Goal of the exercise:
Nothing may be left out or changed. Print every entry.

(Stored data entries)
--
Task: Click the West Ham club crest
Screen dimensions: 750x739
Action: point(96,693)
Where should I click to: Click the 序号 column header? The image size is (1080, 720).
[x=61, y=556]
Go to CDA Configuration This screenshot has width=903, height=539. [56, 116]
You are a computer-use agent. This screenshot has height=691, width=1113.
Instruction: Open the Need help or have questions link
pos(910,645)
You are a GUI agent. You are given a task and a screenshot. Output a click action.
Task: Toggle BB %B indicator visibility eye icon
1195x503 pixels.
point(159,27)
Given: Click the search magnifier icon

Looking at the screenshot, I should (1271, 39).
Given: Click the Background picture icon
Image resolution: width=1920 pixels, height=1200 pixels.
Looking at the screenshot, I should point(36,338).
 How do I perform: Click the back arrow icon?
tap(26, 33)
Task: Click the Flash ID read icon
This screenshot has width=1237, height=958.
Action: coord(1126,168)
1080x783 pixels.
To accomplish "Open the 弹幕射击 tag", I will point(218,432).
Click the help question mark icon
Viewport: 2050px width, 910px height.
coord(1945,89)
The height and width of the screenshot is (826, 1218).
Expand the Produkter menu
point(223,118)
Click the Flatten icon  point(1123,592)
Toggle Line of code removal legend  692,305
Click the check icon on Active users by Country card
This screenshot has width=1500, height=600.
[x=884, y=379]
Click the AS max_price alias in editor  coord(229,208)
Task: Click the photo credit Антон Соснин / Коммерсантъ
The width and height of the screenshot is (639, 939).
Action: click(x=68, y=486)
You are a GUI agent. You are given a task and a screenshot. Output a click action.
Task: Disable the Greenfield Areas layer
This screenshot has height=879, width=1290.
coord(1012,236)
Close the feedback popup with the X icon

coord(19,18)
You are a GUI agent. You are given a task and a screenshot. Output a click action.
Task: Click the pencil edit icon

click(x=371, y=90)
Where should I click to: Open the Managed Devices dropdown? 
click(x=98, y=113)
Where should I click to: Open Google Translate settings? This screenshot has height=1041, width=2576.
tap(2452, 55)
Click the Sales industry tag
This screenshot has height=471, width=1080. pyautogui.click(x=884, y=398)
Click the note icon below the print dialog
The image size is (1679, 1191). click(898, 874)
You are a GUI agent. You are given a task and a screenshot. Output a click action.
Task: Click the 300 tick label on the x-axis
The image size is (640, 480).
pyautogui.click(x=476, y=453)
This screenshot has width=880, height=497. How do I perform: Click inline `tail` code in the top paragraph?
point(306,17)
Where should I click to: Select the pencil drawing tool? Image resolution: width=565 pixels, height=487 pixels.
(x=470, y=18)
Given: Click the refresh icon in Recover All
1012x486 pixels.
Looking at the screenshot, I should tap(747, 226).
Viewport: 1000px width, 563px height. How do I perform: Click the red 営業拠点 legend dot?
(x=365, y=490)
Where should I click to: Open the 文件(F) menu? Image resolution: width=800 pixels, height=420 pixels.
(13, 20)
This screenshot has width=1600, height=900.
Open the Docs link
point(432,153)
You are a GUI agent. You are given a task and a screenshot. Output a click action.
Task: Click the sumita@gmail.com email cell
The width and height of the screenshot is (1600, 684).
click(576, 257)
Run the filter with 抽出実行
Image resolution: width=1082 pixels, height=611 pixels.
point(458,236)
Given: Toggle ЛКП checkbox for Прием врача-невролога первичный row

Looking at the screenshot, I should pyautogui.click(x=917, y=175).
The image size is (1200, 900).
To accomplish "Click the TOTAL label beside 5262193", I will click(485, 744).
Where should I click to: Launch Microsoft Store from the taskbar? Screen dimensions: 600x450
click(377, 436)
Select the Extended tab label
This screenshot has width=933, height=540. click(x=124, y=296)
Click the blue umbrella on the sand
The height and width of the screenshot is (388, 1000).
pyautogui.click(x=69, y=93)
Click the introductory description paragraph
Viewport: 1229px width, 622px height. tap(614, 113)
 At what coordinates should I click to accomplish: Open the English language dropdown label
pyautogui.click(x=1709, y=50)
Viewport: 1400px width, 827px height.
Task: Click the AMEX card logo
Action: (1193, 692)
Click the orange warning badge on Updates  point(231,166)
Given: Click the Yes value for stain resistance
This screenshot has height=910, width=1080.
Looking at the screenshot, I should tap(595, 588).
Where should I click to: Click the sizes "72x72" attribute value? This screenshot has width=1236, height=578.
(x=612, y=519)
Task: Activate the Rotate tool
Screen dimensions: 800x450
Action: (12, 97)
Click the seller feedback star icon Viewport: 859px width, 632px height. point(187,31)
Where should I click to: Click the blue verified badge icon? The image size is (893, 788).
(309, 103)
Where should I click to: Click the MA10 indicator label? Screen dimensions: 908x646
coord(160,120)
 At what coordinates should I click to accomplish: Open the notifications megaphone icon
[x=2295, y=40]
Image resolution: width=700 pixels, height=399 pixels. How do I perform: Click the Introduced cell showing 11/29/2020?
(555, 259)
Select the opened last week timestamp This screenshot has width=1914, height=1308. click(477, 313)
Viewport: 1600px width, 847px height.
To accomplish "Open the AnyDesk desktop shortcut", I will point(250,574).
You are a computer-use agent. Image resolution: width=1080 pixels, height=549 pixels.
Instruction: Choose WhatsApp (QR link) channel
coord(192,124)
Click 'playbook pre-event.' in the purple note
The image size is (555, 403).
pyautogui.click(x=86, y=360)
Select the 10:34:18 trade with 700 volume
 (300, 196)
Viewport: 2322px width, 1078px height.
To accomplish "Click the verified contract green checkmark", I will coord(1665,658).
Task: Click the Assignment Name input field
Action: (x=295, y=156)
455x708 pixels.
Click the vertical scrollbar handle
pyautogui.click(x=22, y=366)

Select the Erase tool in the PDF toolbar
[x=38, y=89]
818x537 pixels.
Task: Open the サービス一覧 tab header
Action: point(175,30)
--
Result for this exercise:
Task: Click the West Ham club crest
Screen dimensions: 750x739
Action: point(96,693)
Where should I click to: Click the 序号 column header? The image size is (1080, 720).
[x=61, y=556]
Go to CDA Configuration This screenshot has width=903, height=539. [56, 116]
You are a computer-use agent. This screenshot has height=691, width=1113.
Instruction: Open the Need help or have questions link
pos(910,645)
You are a GUI agent. You are given a task and a screenshot. Output a click action.
Task: Toggle BB %B indicator visibility eye icon
1195x503 pixels.
point(159,27)
Given: Click the search magnifier icon

Looking at the screenshot, I should (1271, 39).
Given: Click the Background picture icon
Image resolution: width=1920 pixels, height=1200 pixels.
Looking at the screenshot, I should point(36,338).
 How do I perform: Click the back arrow icon?
tap(26, 33)
Task: Click the Flash ID read icon
This screenshot has width=1237, height=958.
Action: coord(1126,168)
1080x783 pixels.
To accomplish "Open the 弹幕射击 tag", I will point(218,432).
Click the help question mark icon
Viewport: 2050px width, 910px height.
coord(1945,89)
The height and width of the screenshot is (826, 1218).
Expand the Produkter menu
point(223,118)
Click the Flatten icon  point(1123,592)
Toggle Line of code removal legend  692,305
Click the check icon on Active users by Country card
This screenshot has width=1500, height=600.
[x=884, y=379]
Click the AS max_price alias in editor  coord(229,208)
Task: Click the photo credit Антон Соснин / Коммерсантъ
The width and height of the screenshot is (639, 939).
Action: click(x=68, y=486)
You are a GUI agent. You are given a task and a screenshot. Output a click action.
Task: Disable the Greenfield Areas layer
This screenshot has height=879, width=1290.
coord(1012,236)
Close the feedback popup with the X icon

coord(19,18)
You are a GUI agent. You are given a task and a screenshot. Output a click action.
Task: Click the pencil edit icon

click(x=371, y=90)
Where should I click to: Open the Managed Devices dropdown? 
click(x=98, y=113)
Where should I click to: Open Google Translate settings? This screenshot has height=1041, width=2576.
tap(2452, 55)
Click the Sales industry tag
This screenshot has height=471, width=1080. pyautogui.click(x=884, y=398)
Click the note icon below the print dialog
The image size is (1679, 1191). click(898, 874)
You are a GUI agent. You are given a task and a screenshot. Output a click action.
Task: Click the 300 tick label on the x-axis
The image size is (640, 480).
pyautogui.click(x=476, y=453)
This screenshot has width=880, height=497. How do I perform: Click inline `tail` code in the top paragraph?
point(306,17)
Where should I click to: Select the pencil drawing tool? Image resolution: width=565 pixels, height=487 pixels.
(x=470, y=18)
Given: Click the refresh icon in Recover All
1012x486 pixels.
Looking at the screenshot, I should tap(747, 226).
Viewport: 1000px width, 563px height. How do I perform: Click the red 営業拠点 legend dot?
(x=365, y=490)
Where should I click to: Open the 文件(F) menu? Image resolution: width=800 pixels, height=420 pixels.
(13, 20)
This screenshot has width=1600, height=900.
Open the Docs link
point(432,153)
You are a GUI agent. You are given a task and a screenshot. Output a click action.
Task: Click the sumita@gmail.com email cell
The width and height of the screenshot is (1600, 684).
click(576, 257)
Run the filter with 抽出実行
Image resolution: width=1082 pixels, height=611 pixels.
point(458,236)
Given: Toggle ЛКП checkbox for Прием врача-невролога первичный row

Looking at the screenshot, I should pyautogui.click(x=917, y=175).
The image size is (1200, 900).
To accomplish "Click the TOTAL label beside 5262193", I will click(485, 744).
Where should I click to: Launch Microsoft Store from the taskbar? Screen dimensions: 600x450
click(377, 436)
Select the Extended tab label
This screenshot has width=933, height=540. click(x=124, y=296)
Click the blue umbrella on the sand
The height and width of the screenshot is (388, 1000).
pyautogui.click(x=69, y=93)
Click the introductory description paragraph
Viewport: 1229px width, 622px height. tap(614, 113)
 At what coordinates should I click to accomplish: Open the English language dropdown label
pyautogui.click(x=1709, y=50)
Viewport: 1400px width, 827px height.
Task: Click the AMEX card logo
Action: (1193, 692)
Click the orange warning badge on Updates  point(231,166)
Given: Click the Yes value for stain resistance
This screenshot has height=910, width=1080.
Looking at the screenshot, I should tap(595, 588).
Where should I click to: Click the sizes "72x72" attribute value? This screenshot has width=1236, height=578.
(x=612, y=519)
Task: Activate the Rotate tool
Screen dimensions: 800x450
Action: (12, 97)
Click the seller feedback star icon Viewport: 859px width, 632px height. point(187,31)
Where should I click to: Click the blue verified badge icon? The image size is (893, 788).
(309, 103)
Where should I click to: Click the MA10 indicator label? Screen dimensions: 908x646
coord(160,120)
 At what coordinates should I click to accomplish: Open the notifications megaphone icon
[x=2295, y=40]
Image resolution: width=700 pixels, height=399 pixels. How do I perform: Click the Introduced cell showing 11/29/2020?
(555, 259)
Select the opened last week timestamp This screenshot has width=1914, height=1308. click(477, 313)
Viewport: 1600px width, 847px height.
To accomplish "Open the AnyDesk desktop shortcut", I will point(250,574).
You are a computer-use agent. Image resolution: width=1080 pixels, height=549 pixels.
Instruction: Choose WhatsApp (QR link) channel
coord(192,124)
Click 'playbook pre-event.' in the purple note
The image size is (555, 403).
pyautogui.click(x=86, y=360)
Select the 10:34:18 trade with 700 volume
 (300, 196)
Viewport: 2322px width, 1078px height.
To accomplish "Click the verified contract green checkmark", I will coord(1665,658).
Task: Click the Assignment Name input field
Action: (x=295, y=156)
455x708 pixels.
Click the vertical scrollbar handle
pyautogui.click(x=22, y=366)

Select the Erase tool in the PDF toolbar
[x=38, y=89]
818x537 pixels.
Task: Open the サービス一覧 tab header
Action: point(175,30)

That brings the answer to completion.